Car il rendait inutile le choix cruel que Léonie lui avait imposé dans son enfance, que d’autres Gardiennes du passé avaient accepté, dans leur loyalisme désintéressé envers les Comyn et les Tours.

— Comment a-t-on pu abandonner cela pour accepter une telle vie ? demanda-t-elle, d’une voix encore émerveillée des expériences de la nuit.

— Je ne sais pas, dit tristement Damon, et je ne sais pas non plus s’ils l’accepteront maintenant. Ce secret menace tout ce qu’on leur a enseigné, rend inutiles leurs souffrances et leurs sacrifices, en fait des actes de folie.

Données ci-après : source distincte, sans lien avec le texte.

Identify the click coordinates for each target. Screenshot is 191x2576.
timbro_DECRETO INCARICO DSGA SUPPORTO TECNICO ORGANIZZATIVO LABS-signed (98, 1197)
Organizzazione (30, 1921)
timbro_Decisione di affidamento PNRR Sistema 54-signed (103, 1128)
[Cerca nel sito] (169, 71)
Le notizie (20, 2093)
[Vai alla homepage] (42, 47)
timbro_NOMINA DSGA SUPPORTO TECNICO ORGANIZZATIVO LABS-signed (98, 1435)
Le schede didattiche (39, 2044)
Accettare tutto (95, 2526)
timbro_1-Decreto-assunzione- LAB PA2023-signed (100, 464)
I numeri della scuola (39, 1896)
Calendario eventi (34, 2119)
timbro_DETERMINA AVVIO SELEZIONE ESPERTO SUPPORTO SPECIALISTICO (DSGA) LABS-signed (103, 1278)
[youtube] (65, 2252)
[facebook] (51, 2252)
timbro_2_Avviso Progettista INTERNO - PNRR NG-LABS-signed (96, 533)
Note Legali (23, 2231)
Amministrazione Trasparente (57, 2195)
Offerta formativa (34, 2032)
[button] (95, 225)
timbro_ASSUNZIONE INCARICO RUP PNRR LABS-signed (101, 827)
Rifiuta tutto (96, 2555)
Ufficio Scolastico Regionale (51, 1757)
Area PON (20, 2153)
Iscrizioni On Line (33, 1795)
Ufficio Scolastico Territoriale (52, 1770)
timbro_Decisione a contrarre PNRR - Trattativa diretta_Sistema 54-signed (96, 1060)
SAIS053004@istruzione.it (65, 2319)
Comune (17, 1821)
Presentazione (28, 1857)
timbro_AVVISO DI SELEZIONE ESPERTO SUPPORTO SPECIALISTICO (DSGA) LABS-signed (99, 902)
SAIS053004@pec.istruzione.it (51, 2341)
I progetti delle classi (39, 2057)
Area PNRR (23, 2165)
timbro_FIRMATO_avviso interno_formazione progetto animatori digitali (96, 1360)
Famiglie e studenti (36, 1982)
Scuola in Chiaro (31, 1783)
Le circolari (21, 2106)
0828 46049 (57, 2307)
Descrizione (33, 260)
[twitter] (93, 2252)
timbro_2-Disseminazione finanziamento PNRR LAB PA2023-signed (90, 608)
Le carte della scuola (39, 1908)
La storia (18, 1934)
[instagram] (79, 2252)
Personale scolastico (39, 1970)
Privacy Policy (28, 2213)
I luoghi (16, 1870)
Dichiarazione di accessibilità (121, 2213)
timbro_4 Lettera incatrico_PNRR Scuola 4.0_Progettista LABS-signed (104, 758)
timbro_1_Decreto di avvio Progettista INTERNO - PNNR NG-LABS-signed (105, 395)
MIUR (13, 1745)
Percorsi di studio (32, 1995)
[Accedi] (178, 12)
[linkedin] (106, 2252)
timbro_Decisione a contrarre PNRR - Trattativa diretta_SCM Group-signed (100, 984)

Son cœur se serra, car il savait que ce qu’il faisait, comme toutes les grandes découvertes, recélait des semences de discorde. Prenant parti pour l’un ou l’autre camp dans ce violent conflit, des hommes et des femmes mourraient, et il vit, avec une angoisse infinie, qu’une fille de son sang, au nom et au visage de fleur, mais qui n’aurait pas pour mère l’une des deux femmes présentes en cette chambre, serait sauvagement assassinée pour avoir osé essayer d’apporter ces connaissances à Arilinn même. Heureusement, la vision s’évanouit. Il fallait vivre dans l’instant présent, et ne pas s’inquiéter du passé ni de l’avenir.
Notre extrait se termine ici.